Охрофиты прекрасны независимым возникновением колониальности и даже многоклеточности. По умолчанию у них есть два жгутика – большой передний (мохнатый из‐за дополнительных мастигонем) и маленький голый задний; в конкретных группах этот генеральный план меняется в разных версиях.
—
Одни из самых простых охрофитов – диатомеи, они почти всегда одноклеточны и лишь иногда собираются в незамысловатые колонии. Снаружи диатомеи закованы в панцирь, сделанный большей частью из SiO2 с добавлением оксидов алюминия и железа; поверх панциря намазан пектиновый слой. Панцири диатомей обычно крайне геометричны, часто весьма угловаты и чарующе-ажурны. Кремнезём диатомей был принципиален для эволюции людей, так как из миллиардов раковинок отлагались огромные толщи отложений, которые потом прессовались в диатомитовый кремень, который через миллионы лет наши предки радостно кололи, получая орудия труда. В экологическом плане диатомеи тоже критически важны: по некоторым подсчётам, они составляют до четверти органики планеты! Диатомеи крайне разнообразны, уже описаны пара десятков тысяч видов, а всего их может быть до двухсот тысяч!

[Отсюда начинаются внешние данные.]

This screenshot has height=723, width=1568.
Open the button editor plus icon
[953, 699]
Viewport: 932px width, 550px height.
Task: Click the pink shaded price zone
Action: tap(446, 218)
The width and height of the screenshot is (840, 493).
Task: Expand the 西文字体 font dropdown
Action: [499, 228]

Один только род Navicula насчитывает более 1280 видов, а возможно, – в полтора раза больше.
Диатомеи
Хлоропласты диатомей были приобретены от красных водорослей, но содержат большой спектр вариантов хлорофилла – и зелёный, и красный, и особые пигменты – диатомин, фукоксантин и прочие. В геноме диатомей обнаруживается много генов от зелёных водорослей, так что, возможно, сначала был симбиоз с зелёными, но после остались только красные пластиды. В результате фотосинтеза диатомей получаются не углеводы, а жиры; в клетке обычно много волютина – гранул неорганических полифосфатов тускло-голубого цвета, используемых как запас питательных веществ. Кроме нормальных пластид, у диатомей есть сферические тела, которые фиксируют азот и, вероятно, достались им от цианобактерий.
—
Золотистые водоросли в исходной версии сохраняют два неравных жгутика, продвинутые могут быть амебоидными или вовсе неподвижными. Большинство пресноводные, содержат фукоксантин и строят кремниевые панцири, подобно диатомеям. Многие любят собираться в колонии, иногда ветвистые, очень ажурной формы, иногда же – нитевидные или бесформенные слизистые скопления.